Biden Proposes Paying More People Not to Worki
I sit on a lot of boards of trade groups and business roundtables of various sorts. And the #1 exclusive topic -- seriously, we talk about nothing else right now -- is the inability to hire people because the government is still paying millions or people to not work. In restaurants, campgrounds, stores, manufacturers and scores of other industries, companies are ready right now to put more people to work but cannot because the government is paying people too much money to stay home and they can't get the workers they need. Bounties, higher salaries, and incentives are all futile when candidate after candidate says that they won't look for work until the government payments stop.
So of course, the Biden Administration is proposing to pay more people not to work:
According to a White House fact sheet, the AFP would create a national comprehensive paid family and medical leave program, funded through tax increases, and paying workers up to $4,000 a month. Under that cap, it would replace a minimum of two-thirds of average weekly wages, rising to 80 percent for the lowest-wage workers.
The proposal does not define "lowest-wage workers," however, and left out details about whether eligibility would differ from current FMLA. Those specifics will be addressed when Congress drafts an actual bill.
Biden proposed that the program be phased in over a 10-year period, guaranteeing 12 weeks of paid parental, family illness, personal illness or safety-related leave by year 10. Workers would receive three days of bereavement leave per year starting in year one.

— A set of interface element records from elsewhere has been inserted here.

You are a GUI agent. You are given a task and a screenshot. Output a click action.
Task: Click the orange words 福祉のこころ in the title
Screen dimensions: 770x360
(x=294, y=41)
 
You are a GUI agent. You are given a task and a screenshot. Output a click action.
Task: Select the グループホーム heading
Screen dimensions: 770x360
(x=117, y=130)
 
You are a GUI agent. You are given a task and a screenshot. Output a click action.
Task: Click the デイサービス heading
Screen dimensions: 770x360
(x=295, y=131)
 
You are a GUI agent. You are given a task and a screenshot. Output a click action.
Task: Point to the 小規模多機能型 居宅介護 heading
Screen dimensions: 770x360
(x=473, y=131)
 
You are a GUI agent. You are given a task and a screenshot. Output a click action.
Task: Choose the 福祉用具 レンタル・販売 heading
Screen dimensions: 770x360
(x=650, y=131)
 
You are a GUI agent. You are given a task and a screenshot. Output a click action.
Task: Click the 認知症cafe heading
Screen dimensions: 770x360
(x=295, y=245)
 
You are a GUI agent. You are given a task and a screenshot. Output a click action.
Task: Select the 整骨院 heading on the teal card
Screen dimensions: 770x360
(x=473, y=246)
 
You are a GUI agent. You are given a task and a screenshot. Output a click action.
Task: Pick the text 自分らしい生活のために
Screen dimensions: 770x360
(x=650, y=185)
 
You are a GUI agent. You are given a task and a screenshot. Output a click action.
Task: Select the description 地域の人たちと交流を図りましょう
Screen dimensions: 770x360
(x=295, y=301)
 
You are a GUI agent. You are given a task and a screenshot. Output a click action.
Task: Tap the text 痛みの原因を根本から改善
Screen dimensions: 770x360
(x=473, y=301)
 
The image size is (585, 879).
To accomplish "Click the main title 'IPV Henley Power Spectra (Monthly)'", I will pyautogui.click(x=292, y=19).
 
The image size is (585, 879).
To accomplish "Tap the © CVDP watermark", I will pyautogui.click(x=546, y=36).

This is one of those bait and switch programs that are sold on the most extreme forms of eligibility -- ie they talk about leave to help a dying child but in the FMLA there are so many random and poorly defined leave rules that pretty much everyone qualifies. We had a woman in California who worked for us that liked the job but hated the busy summer season and so scheduled elective surgery every year around Memorial Day to get out of working the summer -- and that was when it was unpaid! I can't even imagine the abuse of a leave program paying up to $48,000 a year for not working.